BINAURAL HEARING MODELED WITH AN ARDUINO

You don’t have two ears by accident. [Stoppi] has a great post about this, along with a video you can see below. (The text is in German, but that’s what translation is for.) The point to having two ears is that you receive audio information from slightly different angles and distances in each ear and your amazing brain can deduce a lot of spatial information from that data.

For the Arduino demonstration, cheap microphone boards take the place of your ears. A servo motor points to the direction of sound. This would be a good gimmick for a Halloween prop or a noise-sensitive security camera.

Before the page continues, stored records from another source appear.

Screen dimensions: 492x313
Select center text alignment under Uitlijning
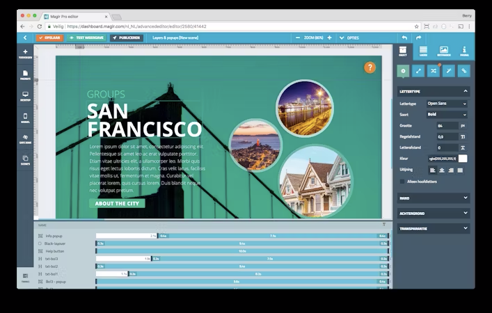442,170
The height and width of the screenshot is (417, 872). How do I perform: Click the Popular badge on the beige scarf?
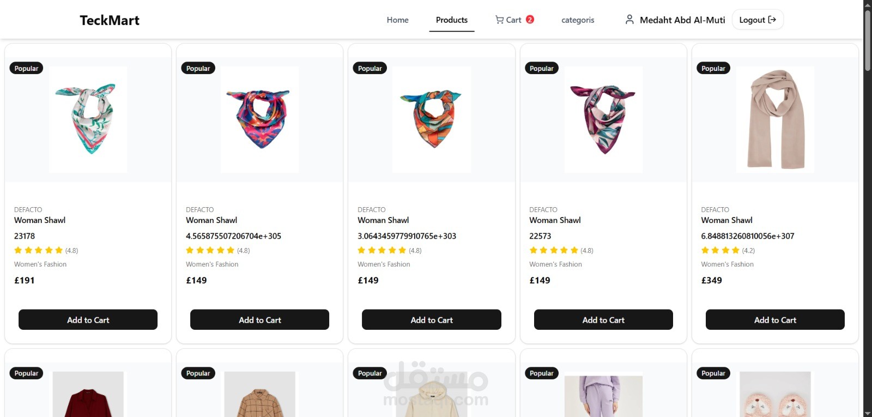[713, 68]
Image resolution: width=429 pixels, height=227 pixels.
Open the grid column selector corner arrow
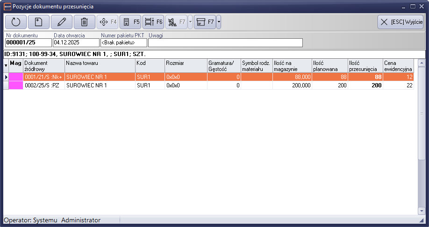(6, 66)
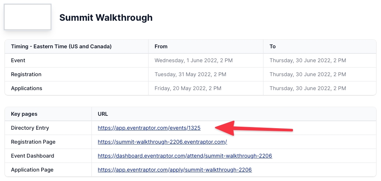Click the URL column header
The image size is (381, 181).
pos(103,114)

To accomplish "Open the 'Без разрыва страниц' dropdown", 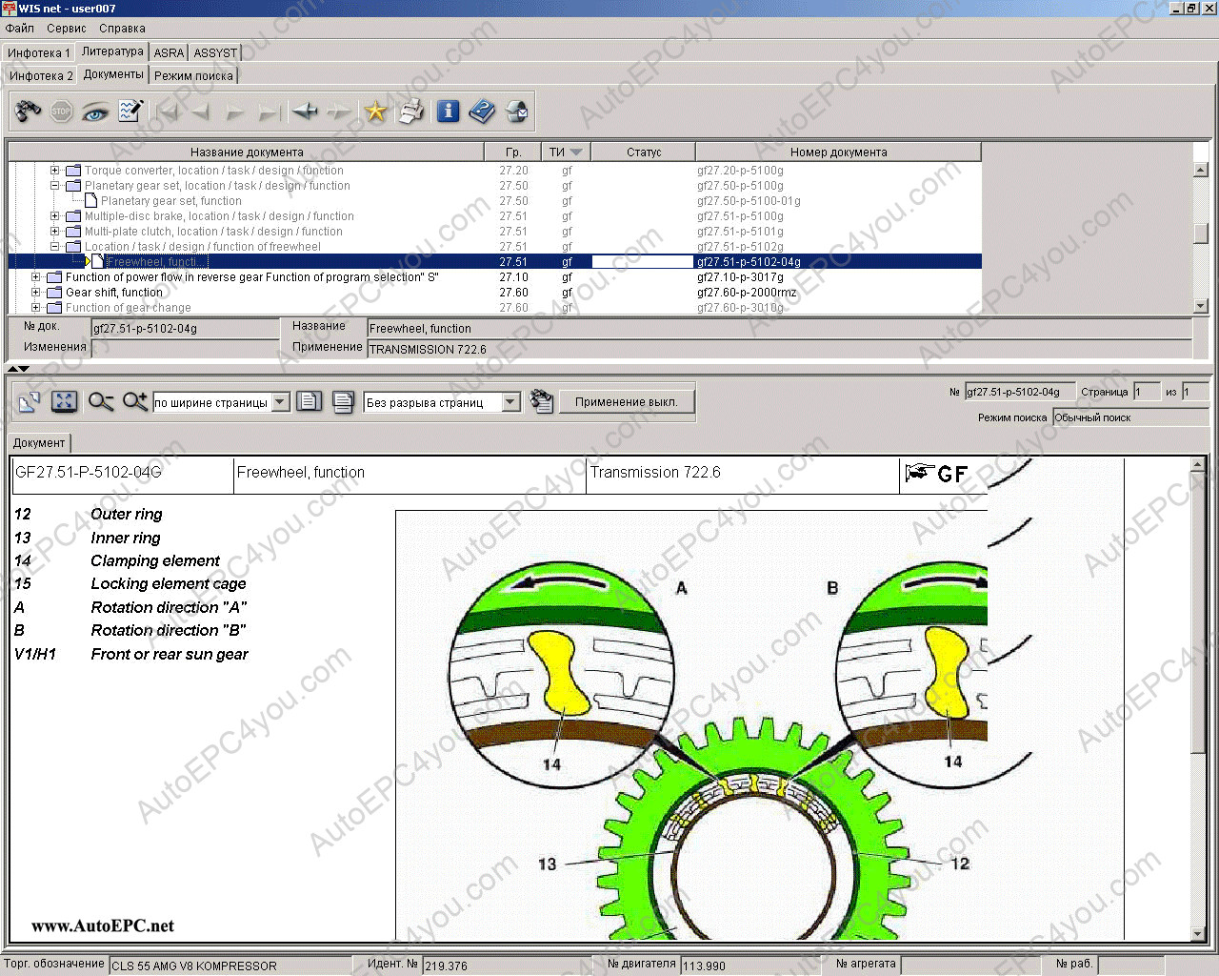I will click(x=511, y=402).
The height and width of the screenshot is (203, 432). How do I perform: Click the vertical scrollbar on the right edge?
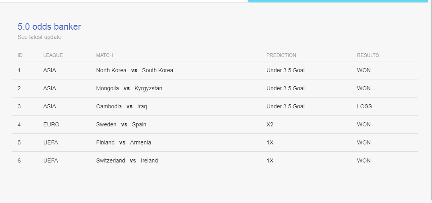[x=430, y=102]
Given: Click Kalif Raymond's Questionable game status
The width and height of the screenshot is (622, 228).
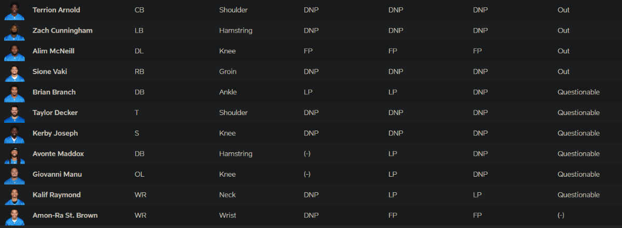Looking at the screenshot, I should click(578, 195).
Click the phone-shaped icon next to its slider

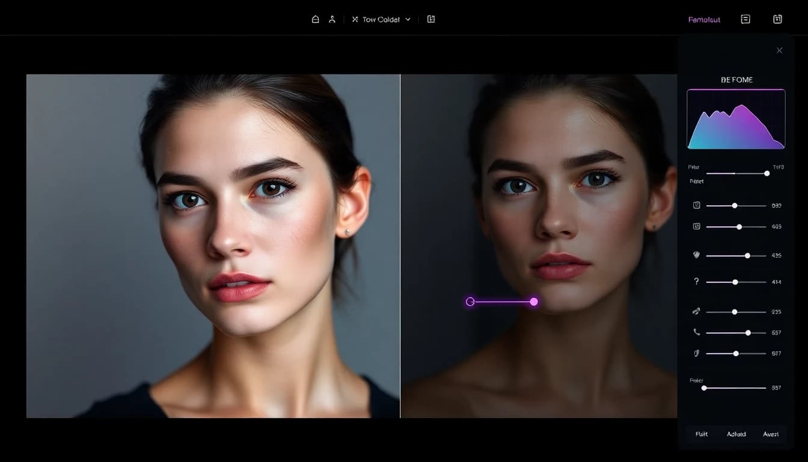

Math-wise, if you know the speed of sound, the distance between the sensors, and a few other pieces of data, you wind up with a fairly simple trigonometry problem. In non-math terms, it is easy to get a feel for why this works. If the sound hits both microphones at once, it must be coming from straight ahead. If it hits the left microphone first, it must be closer to that microphone and vice versa. If the sound were right in line with both microphones but closer to the left, the time delay would be exactly due to the speed of sound over the distance between the sensors. If the time is less than that, the sound must be somewhere in between.

The microphone modules have both analog outputs and digital outputs. The digital output triggers if the sound level exceeds a limit set by a potentiometer. By using these modules, the circuit is trivial. Just an Arudino, the two modules, and the servo motor.

Now imagine that you wanted all this spatial detail to come through your headphones. Recording binaural audio is a thing. You can 3D print a virtual head if you are interested. We’ve seen projects for this several times.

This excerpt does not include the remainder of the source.